Additionally, some discovered devices may appear with "Insufficient info" or "Unsupported" status, indicating that while MDE detected their presence, it couldn't gather enough information for full identification or determined that they cannot support MDE onboarding. These partial discoveries require additional investigation through other tools or manual processes to properly inventory and secure.
The manual nature of reviewing discovery results and running KQL queries also creates operational challenges. For organizations with large, dynamic environments, regularly checking for new unmanaged devices and maintaining current inventories requires significant time investment and advanced technical knowledge. For leaner security teams, this ongoing effort requiring both advanced KQL knowledge and regular manual review cycles often proves completely unsustainable.
Alternative approaches beyond MDE's native discovery
A complete approach to identifying unmanaged endpoints requires expanding beyond MDE's native discovery capabilities. Organizations can pursue this through two primary approaches:
1. Combining multiple data sources
A complete approach to identifying unmanaged endpoints requires combining MDE discovery data with information from other organizational systems. By cross-referencing IT asset inventories, directory services like EntraID, device management platforms such as Intune, and other security tools that do network scans (like your vulnerability management tools), organizations can identify gaps that discovery alone might miss.
This cross-referencing process reveals devices that exist in corporate inventories but don't appear in MDE's device list, indicating endpoints that may be on the network but outside the discovery scope. Similarly, devices listed in directory services but missing from MDE could represent dormant accounts, offline systems, or devices on network segments that lack onboarded endpoints for discovery.

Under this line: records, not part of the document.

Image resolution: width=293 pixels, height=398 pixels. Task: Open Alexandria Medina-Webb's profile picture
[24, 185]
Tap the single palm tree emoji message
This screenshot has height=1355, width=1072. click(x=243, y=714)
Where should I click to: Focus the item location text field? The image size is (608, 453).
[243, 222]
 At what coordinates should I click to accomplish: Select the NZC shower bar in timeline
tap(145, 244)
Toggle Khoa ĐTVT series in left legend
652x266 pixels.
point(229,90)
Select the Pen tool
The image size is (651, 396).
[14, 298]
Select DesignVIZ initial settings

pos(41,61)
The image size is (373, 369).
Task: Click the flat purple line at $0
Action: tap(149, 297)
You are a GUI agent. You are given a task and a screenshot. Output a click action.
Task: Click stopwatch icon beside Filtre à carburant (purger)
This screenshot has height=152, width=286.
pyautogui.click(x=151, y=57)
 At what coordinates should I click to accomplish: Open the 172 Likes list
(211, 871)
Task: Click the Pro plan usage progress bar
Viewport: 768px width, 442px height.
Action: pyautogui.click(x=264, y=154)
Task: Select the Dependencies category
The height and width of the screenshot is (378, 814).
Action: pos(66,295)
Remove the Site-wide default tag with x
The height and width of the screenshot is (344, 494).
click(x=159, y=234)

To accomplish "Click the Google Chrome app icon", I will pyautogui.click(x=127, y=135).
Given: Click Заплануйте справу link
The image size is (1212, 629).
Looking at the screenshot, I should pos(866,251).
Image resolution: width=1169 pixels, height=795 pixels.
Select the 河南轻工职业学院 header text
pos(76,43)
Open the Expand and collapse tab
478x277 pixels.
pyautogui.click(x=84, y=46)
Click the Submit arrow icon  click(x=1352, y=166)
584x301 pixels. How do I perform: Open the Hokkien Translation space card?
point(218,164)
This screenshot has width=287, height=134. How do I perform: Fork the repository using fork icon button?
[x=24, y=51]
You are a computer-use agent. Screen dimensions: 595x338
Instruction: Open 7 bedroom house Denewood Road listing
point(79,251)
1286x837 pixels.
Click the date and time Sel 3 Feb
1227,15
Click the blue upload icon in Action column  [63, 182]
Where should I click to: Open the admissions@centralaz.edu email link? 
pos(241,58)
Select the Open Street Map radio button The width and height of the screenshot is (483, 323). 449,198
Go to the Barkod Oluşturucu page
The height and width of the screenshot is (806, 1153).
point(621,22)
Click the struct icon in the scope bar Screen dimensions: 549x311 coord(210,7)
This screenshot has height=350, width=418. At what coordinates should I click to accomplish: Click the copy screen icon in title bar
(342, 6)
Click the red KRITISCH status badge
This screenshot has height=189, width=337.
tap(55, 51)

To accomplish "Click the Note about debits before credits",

Manual reconciliation of these data sources through spreadsheets or custom scripts remains technically feasible but becomes increasingly complex as organizations scale. The process requires regular data exports, careful matching of device identifiers across different systems, and ongoing maintenance to account for changing device inventories and network configurations.
2. Automation with Prelude for continuous visibility
Prelude automate the complex process of aggregating and reconciling data from multiple sources to provide comprehensive endpoint visibility. Rather than manually correlating information from MDE, asset management systems, directory services, and other security tools, Prelude continuously ingests data from these sources and automatically identifies coverage gaps like missing EDR, management, vuln scans, and more.

Prelude's approach eliminates the time-consuming manual processes involved in cross-referencing different inventory systems such as wiring up BI dashboards or correlating multiple CSV data exports. The platform maintains real-time awareness of your complete asset inventory while continuously monitoring which devices have EDR protection through MDE or other endpoint security tools. When gaps appear (whether due to failed agent deployments, system updates that remove protection, or new devices joining the network), Prelude immediately identifies and alerts on these coverage issues.
This continuous monitoring approach ensures that endpoint visibility remains current without requiring ongoing manual effort from your security team. As environments evolve and devices change, Prelude automatically updates its understanding of your environment and maintains accurate reporting on protection coverage across your entire infrastructure.